The three cases dealt with quite different issues.
In National Institute of Family Life Advocates v. Becerra, a 5-4 majority of the court overturned a California statute that required anti-abortion crisis pregnancy centers to inform clients where they could obtain free or inexpensive abortions — something the centers regard as homicide.
The same 5-4 majority in a second case, Janus v. American Federation of State, County and Municipal Employees, reversed a 41-year-old precedent and ruled that public employees don’t have to pay unions fees that cover the cost of collective bargaining. Echoing a position taken by then-President Franklin Roosevelt in the 1930s, the court reasoned that collective bargaining with a public employer is inevitably a political matter, and that forcing employees to finance it is compelling them to subsidize political speech with which they disagree.
In the third case, Masterpiece Cakeshop Ltd. v. Colorado Civil Rights Commission, the court avoided a direct decision on whether a baker, whose Christian belief opposed same-sex marriage, could refuse to design a custom wedding cake for a same-sex couple, contrary to a state law that bars discrimination against gays. Seven justices ruled that the commission showed an impermissible animus against religion, but the four liberal justices endorsed a separate opinion indicating they’d rule against the baker otherwise.
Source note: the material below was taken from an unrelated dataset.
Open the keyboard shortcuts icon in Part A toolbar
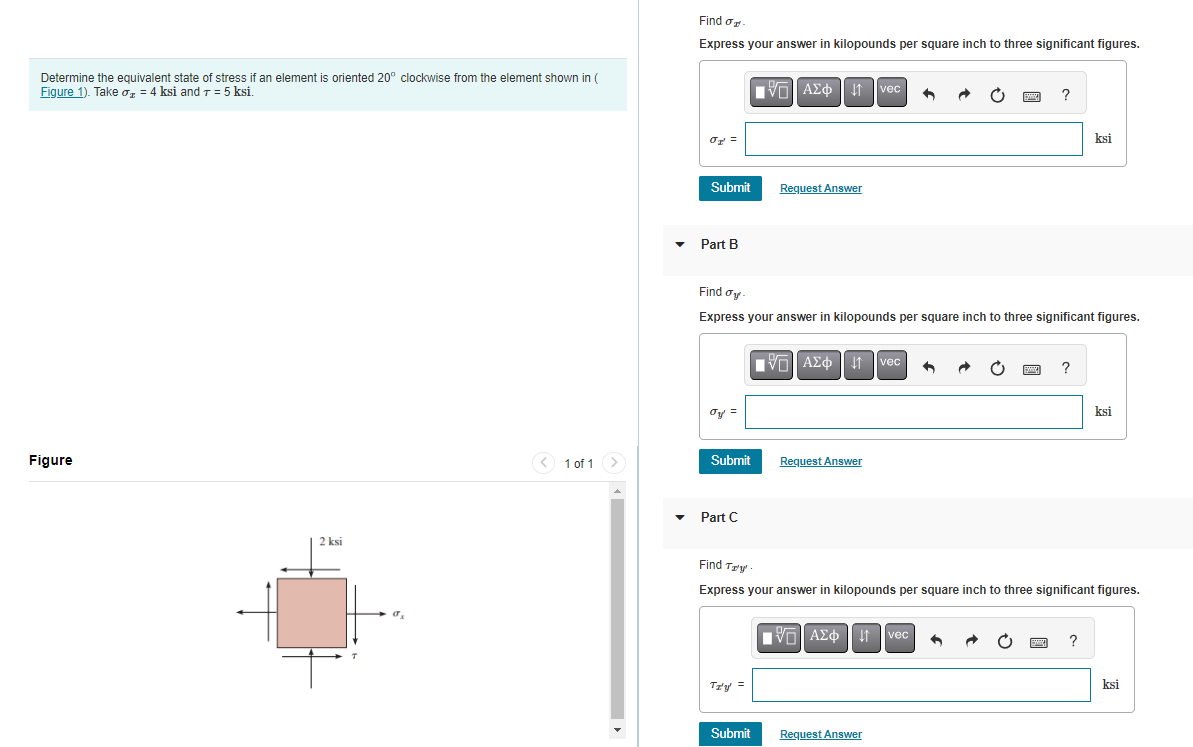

Rational arguments can now be made for the dissenters’ positions. In Becerra, they argued that the law simply prevented misleading advertising; in Janus, they argued that union members should pay for services rendered; in Masterpiece Cakeshop, they argued that selling a cake is a routine service, not a form of expression. You may not agree, but you can see why others might make these arguments.
But are they “liberal”? That word comes from a Latin root that means “free.”
And “free” is the keyword in the First Amendment to the Constitution, which bars Congress from passing laws “prohibiting the free exercise” of religion or “abridging the freedom of speech or of the press.”
The Supreme Court First Amendment jurisprudence got its start almost exactly 100 years ago, in cases challenging laws passed by a Democratic Congress and endorsed by a Democratic administration, prohibiting opposition to the government and, specifically, American participation in World War I.
The justices hesitated to block such prosecutions, but those considered “liberal” — Republican appointee Justice Oliver Wendell Holmes and Democratic appointee Justice Louis Brandeis — were most likely to look askance. The American Civil Liberties Union was founded in 1920 to defend the free speech rights of everyone, even vile extremists.
Unhappily, the ACLU today subordinates free speech to other values, like defending the sensibilities of certain students on campuses. And other liberals have been moving in the same direction. It’s less important for them that people say what they think and more important that they say what the government requires.
In his Bagehot blog, the Economist’s Adrian Wooldridge describes the process. Historically, he says, liberals understood that conflict was inevitable and tried to foster freedom based on their distrust of power, faith in progress and belief in civic respect. But today, Wooldridge writes, “liberalism as a philosophy has been captured by a technocratic-managerial-cosmopolitan elite.” They have moved from making “a critique of the existing power structure” to becoming “one of the most powerful elites in history.” In response, we see “a revolt of the provinces against the city”: Brexit, Donald Trump. In counter-response, as Niall Ferguson puts it in a column for The Times of London, “‘liberals’ are increasingly authoritarian.”
Like the “liberal” Supreme Court justices, who don’t see a constitutional problem with compelling crisis pregnancy centers to send messages they find repugnant, or requiring union members to subsidize political speech they disagree with, or forcing people to participate in ceremonies prohibited by their religion.
In the process, they are providing support for Friedrich Hayek‘s argument in “The Road to Serfdom” that moving toward socialism means moving toward authoritarianism. And they seem to not have noticed Yale Law Professor Stephen Carter‘s observation, as quoted in The Atlantic, that “every law is violent” because “Behind every exercise of law stands the sheriff.”
Carter calls for “a degree of humility” in passing and enforcing laws that compel speech against conscience — something today’s “liberals” seem to have forgotten.
Michael Barone is a senior political analyst for the Washington Examiner, resident fellow at the American Enterprise Institute and longtime co-author of The Almanac of American Politics.